Rehabilitasi kawasan pesisir yang sudah tercemar, transformasi sistem budidaya ke model darat tertutup seperti bioflok yang lebih ramah lingkungan, diversifikasi ekonomi melalui ekowisata, pertanian organik, dan energi terbarukan, serta pendidikan lingkungan untuk semua pihak adalah kunci untuk menyelamatkan Danau Toba.
Saat ini, dunia sedang menyaksikan. UNESCO sedang mengevaluasi status Geopark Toba. Investor mulai melirik kawasan ini sebagai potensi green tourism. Diaspora mulai pulang untuk membantu desa-desa berkembang sebagai pusat budaya dan homestay berbasis komunitas. Namun, semua ini akan sia-sia jika pemerintah pusat dan daerah tidak tegas dalam berpihak pada pelestarian.

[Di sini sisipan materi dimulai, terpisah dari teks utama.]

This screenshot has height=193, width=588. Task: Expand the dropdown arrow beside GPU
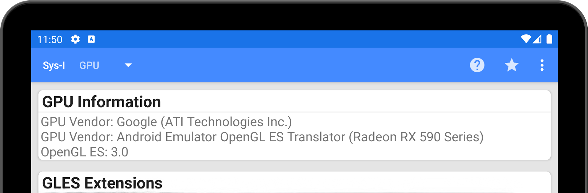point(128,65)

Pemerintah pusat harus menjadi penjaga konsistensi kebijakan lingkungan nasional, tanpa kompromi pada tekanan lokal atau ekonomi jangka pendek. Pemerintah daerah harus menjadi pelindung warisan kawasan, bukan fasilitator perusakan. Pelaku usaha harus mewujudkan ekonomi hijau, bukan kapitalisasi sumber daya. Akademisi dan peneliti harus memberikan data dan kajian ilmiah yang jujur. Komunitas dan pemuda lokal harus menjadi agen perubahan, bukan korban. Media harus membawa cerita ini ke ranah nasional dan global. Diaspora harus kembali dengan solusi, bukan nostalgia.

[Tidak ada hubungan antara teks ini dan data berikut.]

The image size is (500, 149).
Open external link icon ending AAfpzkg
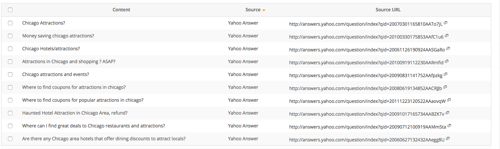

Masa depan Danau Toba berada di persimpangan jalan. Apakah ia akan dikenang sebagai contoh sukses pelestarian berbasis komunitas dan sains, atau menjadi bukti betapa pendeknya nafas kita dalam menjaga warisan leluhur? D|Red.
Baca artikel menarik lainnya dari
mediadelegasi.id di GOOGLE NEWS.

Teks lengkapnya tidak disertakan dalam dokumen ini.